QUOTED TEXT:
[RFC 5/9] drm/xe/xe_late_bind_fw: Load late binding firmware

Wed May 7 23:44:18 UTC 2025

On 4/29/2025 9:09 AM, Badal Nilawar wrote:
> Load late binding firmware
>
> Signed-off-by: Badal Nilawar <badal.nilawar at intel.com>
> ---
>   drivers/gpu/drm/xe/xe_device.c       |  2 +
>   drivers/gpu/drm/xe/xe_late_bind_fw.c | 91 +++++++++++++++++++++++++++-
>   drivers/gpu/drm/xe/xe_late_bind_fw.h |  1 +
>   3 files changed, 92 insertions(+), 2 deletions(-)
>
> diff --git a/drivers/gpu/drm/xe/xe_device.c b/drivers/gpu/drm/xe/xe_device.c
> index d83864e7189c..30a416323b37 100644
> --- a/drivers/gpu/drm/xe/xe_device.c
> +++ b/drivers/gpu/drm/xe/xe_device.c
> @@ -894,6 +894,8 @@ int xe_device_probe(struct xe_device *xe)
>   
>   	xe_late_bind_fw_init(&xe->late_bind);
>   
> +	xe_late_bind_fw_load(&xe->late_bind);
> +

Why does this need to be a separated call from xe_late_bind_fw_init?

>   	err = xe_oa_init(xe);
>   	if (err)
>   		return err;
> diff --git a/drivers/gpu/drm/xe/xe_late_bind_fw.c b/drivers/gpu/drm/xe/xe_late_bind_fw.c
> index 297238fd3d16..7d2bc959027d 100644
> --- a/drivers/gpu/drm/xe/xe_late_bind_fw.c
> +++ b/drivers/gpu/drm/xe/xe_late_bind_fw.c
> @@ -16,6 +16,16 @@
>   #include "xe_late_bind_fw.h"
>   #include "xe_pcode.h"
>   #include "xe_pcode_api.h"
> +#include "xe_pm.h"
> +
> +/*
> + * The component should load quite quickly in most cases, but it could take
> + * a bit. Using a very big timeout just to cover the worst case scenario
> + */
> +#define LB_INIT_TIMEOUT_MS 20000
> +
> +#define LB_FW_LOAD_RETRY_MAXCOUNT 40
> +#define LB_FW_LOAD_RETRY_PAUSE_MS 50
>   
>   static const char * const fw_id_to_name[] = {
>   		[FAN_CONTROL_ID] = "fan_control",
> @@ -45,6 +55,78 @@ static int late_bind_fw_num_fans(struct xe_late_bind *late_bind)

PROVIDED DATA:
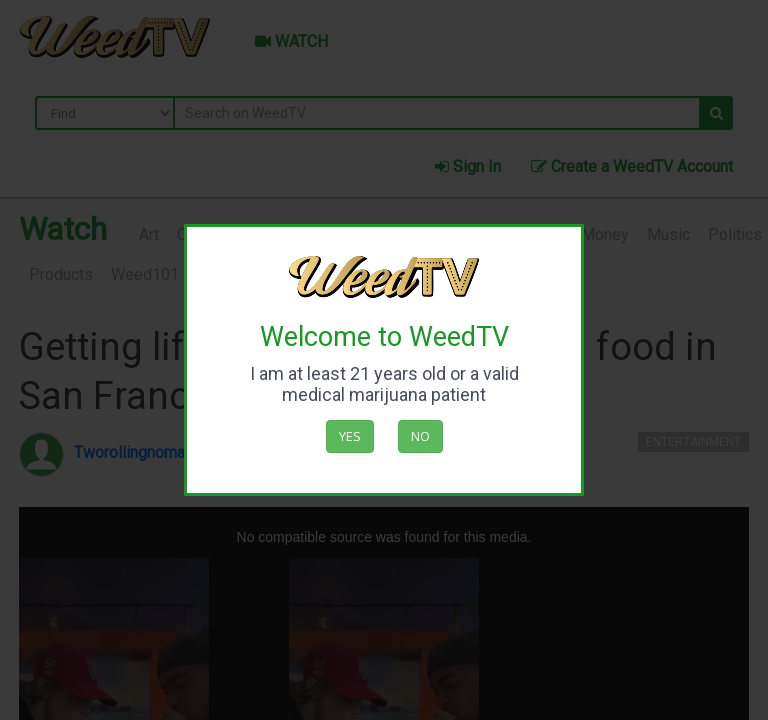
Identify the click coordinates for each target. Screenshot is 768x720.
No (420, 436)
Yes (350, 436)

GOAL 1:
In the patch review above, answer these:
(a) How many insertions does the summary of changed files report?
(b) What value is LB_INIT_TIMEOUT_MS defined as?
(c) What value is LB_FW_LOAD_RETRY_MAXCOUNT defined as?
GOAL 2: Reproduce the part of the patch review that opens with the words containing "[RFC 5/9] drm/xe/xe_late_bind_fw: Load" and closes with "insertions(+), 2 deletions(-)".
GOAL 3: Carry the late binding firmware patch review forward from its last line.

EXERCISE RESULT 1:
(a) 92
(b) 20000
(c) 40

EXERCISE RESULT 2:
[RFC 5/9] drm/xe/xe_late_bind_fw: Load late binding firmware

Wed May 7 23:44:18 UTC 2025

On 4/29/2025 9:09 AM, Badal Nilawar wrote:
> Load late binding firmware
>
> Signed-off-by: Badal Nilawar <badal.nilawar at intel.com>
> ---
>   drivers/gpu/drm/xe/xe_device.c       |  2 +
>   drivers/gpu/drm/xe/xe_late_bind_fw.c | 91 +++++++++++++++++++++++++++-
>   drivers/gpu/drm/xe/xe_late_bind_fw.h |  1 +
>   3 files changed, 92 insertions(+), 2 deletions(-)

EXERCISE RESULT 3:
>   		return 0;
>   }
>   
> +static void late_bind_work(struct work_struct *work)
> +{
> +	struct xe_late_bind_fw *lbfw = container_of(work, struct xe_late_bind_fw, work);
> +	struct xe_late_bind *late_bind = container_of(lbfw, struct xe_late_bind,
> +						      late_bind_fw[lbfw->id]);
> +	struct xe_device *xe = late_bind_to_xe(late_bind);
> +	int retry = LB_FW_LOAD_RETRY_MAXCOUNT;
> +	int ret;
> +	int slept;
> +
> +	if (!late_bind->component_added)
> +		return;
> +
> +	if (!lbfw->valid)
> +		return;
> +
> +	/* we can queue this before the component is bound */
> +	for (slept = 0; slept < LB_INIT_TIMEOUT_MS; slept += 100) {
> +		if (late_bind->component)
> +			break;
> +		msleep(100);
> +	}
> +
> +	xe_pm_runtime_get(xe);
> +	mutex_lock(&late_bind->mutex);

You're locking the mutex here but you're not checking that any of the 
protected data is valid (late_bind->component can be NULL when we exit 
from the above for loop, or it might have changed from valid to NULL in 
between).

> +	drm_dbg(&xe->drm, "Load %s firmware\n", fw_id_to_name[lbfw->id]);
> +
> +	do {
> +		ret = late_bind->component->ops->push_config(late_bind->component->mei_dev,
> +							     lbfw->type, lbfw->flags,
> +							     lbfw->payload, lbfw->payload_size);
> +		if (!ret)
> +			break;
> +		msleep(LB_FW_LOAD_RETRY_PAUSE_MS);
> +	} while (--retry && ret == -EAGAIN);

In which scenario can this call return -EAGAIN ? As far as I can see the 
mei driver only returns that on a non-blocking call, which is not what 
we're doing here. Am I missing a path somewhere?

> +
> +	if (ret)
> +		drm_err(&xe->drm, "Load %s firmware failed with err %d\n",
> +			fw_id_to_name[lbfw->id], ret);
> +	else
> +		drm_dbg(&xe->drm, "Load %s firmware successful\n",
> +			fw_id_to_name[lbfw->id]);
> +
> +	mutex_unlock(&late_bind->mutex);
> +	xe_pm_runtime_put(xe);
> +}
> +
> +int xe_late_bind_fw_load(struct xe_late_bind *late_bind)
> +{
> +	struct xe_device *xe = late_bind_to_xe(late_bind);
> +	struct xe_late_bind_fw *lbfw;
> +	int id;
> +
> +	if (!late_bind->component_added)
> +		return -EINVAL;
> +
> +	for (id = 0; id < MAX_ID; id++) {
> +		lbfw = &late_bind->late_bind_fw[id];
> +		if (lbfw->valid) {
> +			drm_dbg(&xe->drm, "Queue work: to load %s firmware\n",
> +				fw_id_to_name[lbfw->id]);
> +			queue_work(late_bind->wq, &lbfw->work);

Do we need to flush this work before suspend to make sure it has 
completed before the HW goes into D3Hot? Similarly, do we need to flush 
it on driver unload to make sure it's done before we de-allocate stuff?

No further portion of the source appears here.